It’s the second time in recent months that the nation’s highest court has agreed to consider the issue, which could have a serious impact on health care insurance costs.
The Supreme Court had agreed last November to review a Ninth Circuit case raising the same reimbursement issue in Reynolds Metals Co. v. Ellis. However, the company decided late last month to withdraw the case.
The Supreme Court granted certiori to consider the issues in Great-West Life & Annuity Ins. Co. v. Knudson, U.S., No. 99-1786 on January 22.
Last February, the U.S. Court of Appeals for the Ninth Circuit affirmed summary judgment for Janette Knudson in an ERISA suit brought by Great-West Life & Annuity Insurance, Earth Systems Inc., and its health plan. The court relied on its 1997 FMC Medical Plan v. Owens decision, which held that suits to enforce plan reimbursement provisions are not authorized under ERISA.

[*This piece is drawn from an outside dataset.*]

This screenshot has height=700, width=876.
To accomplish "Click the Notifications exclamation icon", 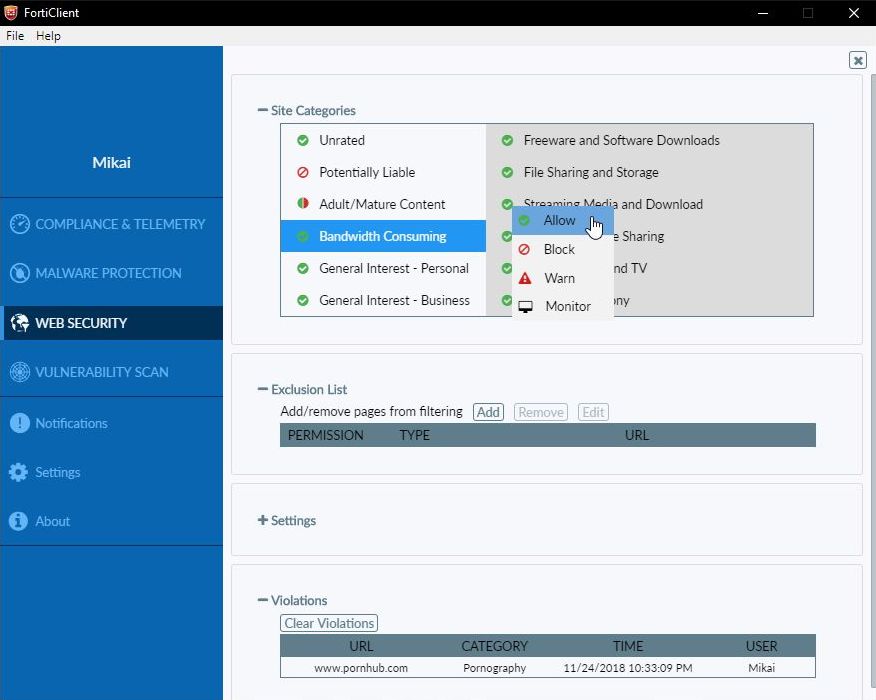I will click(x=19, y=423).
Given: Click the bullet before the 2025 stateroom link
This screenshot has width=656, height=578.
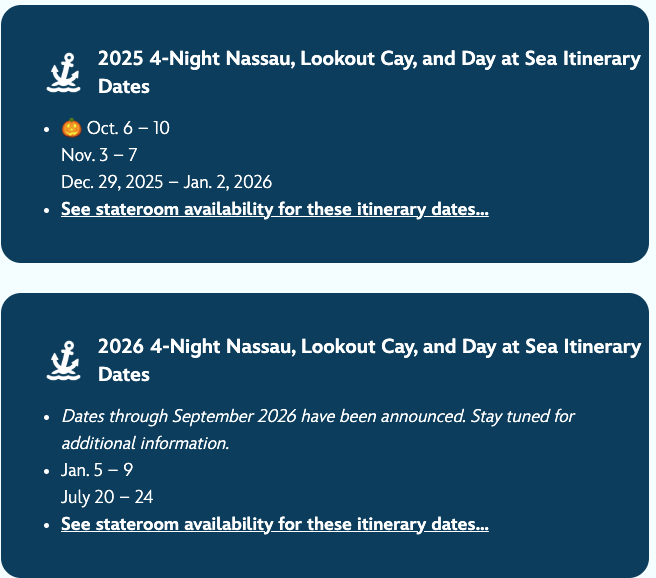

Following a car accident that left Knudson paralyzed, the plan paid more than $400,000 in benefits for medical care. She later recovered $650,000 in a settlement approved by a California court which attributed just $13,829 to past medical expenses, according to BNA.
The health plan included a “right of recovery” or “subrogation” provision entitling Earth Systems to recoup benefits paid to a beneficiary who recovers from a third party responsible for the expenses.
After Knudson was injured, her husband signed a right of recovery agreement that agreed to pay benefits without waiting for a final determination.
A friend of the court brief filed by the US solicitor general in October argued that ERISA’s Section 502(a)(3) does allow suits to enforce reimbursement provisions. However, the health plan’s petition for Supreme Court review is still pending in that case, also from the Ninth Circuit.
In their petition for Supreme Court review, Great-West, Earth Systems, and the health plan argued that the Ninth Circuit’s decisions in Knudson and Owens conflict with decisions by the Seventh, Eighth, and Eleventh circuits.
They also argued that the Ninth Circuit decision conflicts with the Supreme Court’s own decision in Mertens v. Hewitt Assocs., which held that Section 502(a)(3)’s reference to “appropriate equitable relief” did not rule out this kind of recovery.
The opposing brief claims that the parties were aware of the suit, yet failed to file as a party to that suit. It also said that the state court ruled that Great-West was entitled to $13,829 – the part of the settlement related to the recovery for injury.